Ms. Vizzachero was convicted by a jury of harboring and concealing a person from arrest in violation of 18 U.S.C. §§ 2, 1071; she has moved to acquit. Because the essential elements of the crime were not proved from the evidence adduced at trial, the motion is granted.
FACTS
On a motion for acquittal, the Court must "view the evidence in the light most favorable to the government," United States v. Jenkins, 90 F.3d 814, 817 (3d Cir. 1996); the facts of this case are presented accordingly.
Adrian Mastrangelo, Jr., was a fugitive from arrest. Mr. Mastrangelo was Ms. Vizzachero's boyfriend; he is the father of her child. She had known him for 28 years but had not been in an intimate relationship for the entire 28 years; in May, 1995, they had been dating continuously for at least two years.

**TASK INSTRUCTIONS**.
- a) According to the court opinion, how many years had Ms. Vizzachero known Adrian Mastrangelo, Jr.?
- b) Repeat word for word the portion of the court opinion that begins at the words "Ms. Vizzachero was" and stops after "are presented accordingly.".
- c) Decide whether each statement agrees with the court opinion, and support each decision with the deciding words from the opinion:
(i) Ms. Vizzachero was convicted by a judge sitting without a jury.
(ii) Mr. Mastrangelo is the father of Ms. Vizzachero's child.
(iii) The court denies Ms. Vizzachero's motion to acquit.

**DATA SUPPLIED**.
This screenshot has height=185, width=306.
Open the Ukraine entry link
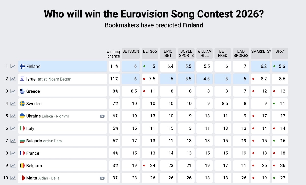[33, 116]
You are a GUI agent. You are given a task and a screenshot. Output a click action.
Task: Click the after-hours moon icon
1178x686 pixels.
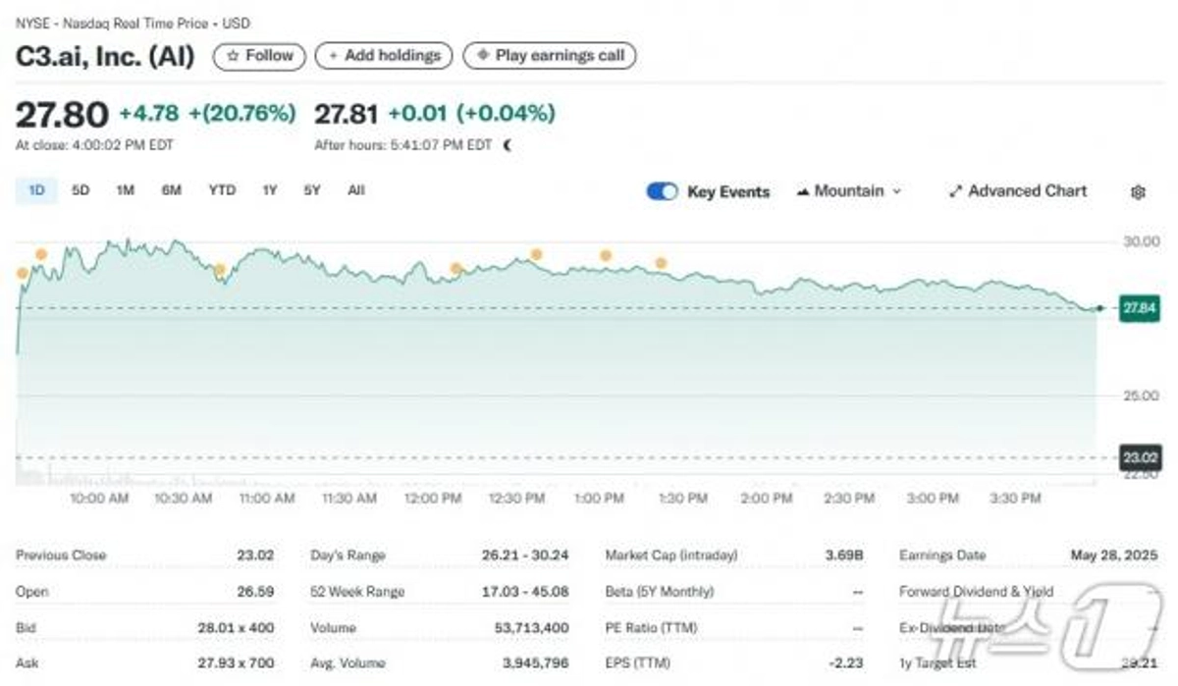[x=508, y=145]
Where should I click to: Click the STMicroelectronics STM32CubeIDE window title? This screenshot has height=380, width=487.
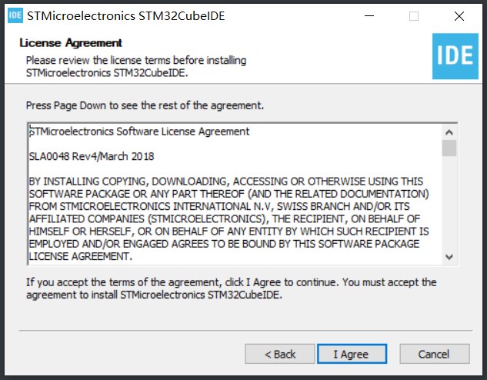click(125, 16)
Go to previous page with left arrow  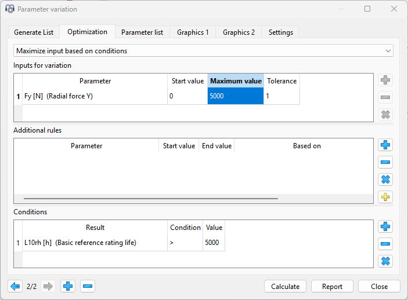15,286
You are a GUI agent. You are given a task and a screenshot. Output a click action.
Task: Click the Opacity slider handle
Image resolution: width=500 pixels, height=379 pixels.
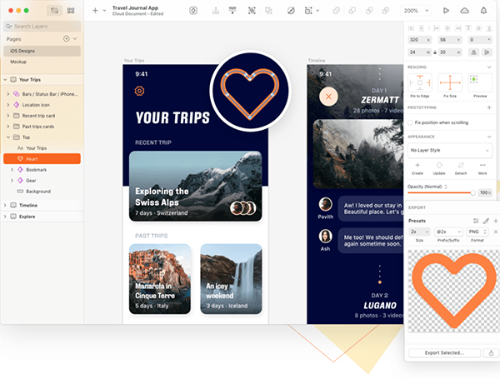pos(473,192)
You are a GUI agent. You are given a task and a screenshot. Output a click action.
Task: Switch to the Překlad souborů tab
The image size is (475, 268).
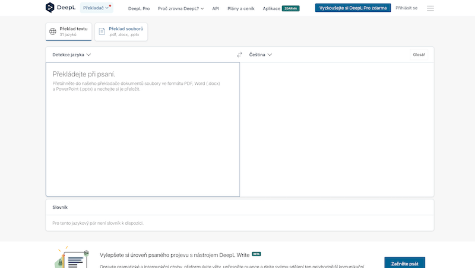pos(121,32)
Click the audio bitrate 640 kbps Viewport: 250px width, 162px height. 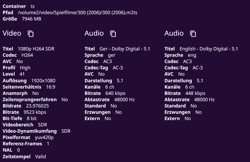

**ANSWERS FOR EACH ITEM**.
- a) 28 years.

- b)
Ms. Vizzachero was convicted by a jury of harboring and concealing a person from arrest in violation of 18 U.S.C. §§ 2, 1071; she has moved to acquit. Because the essential elements of the crime were not proved from the evidence adduced at trial, the motion is granted.
FACTS
On a motion for acquittal, the Court must "view the evidence in the light most favorable to the government," United States v. Jenkins, 90 F.3d 814, 817 (3d Cir. 1996); the facts of this case are presented accordingly.

- c)
(i) No: "Ms. Vizzachero was convicted by a jury"
(ii) Yes: "he is the father of her child"
(iii) No: "the motion is granted"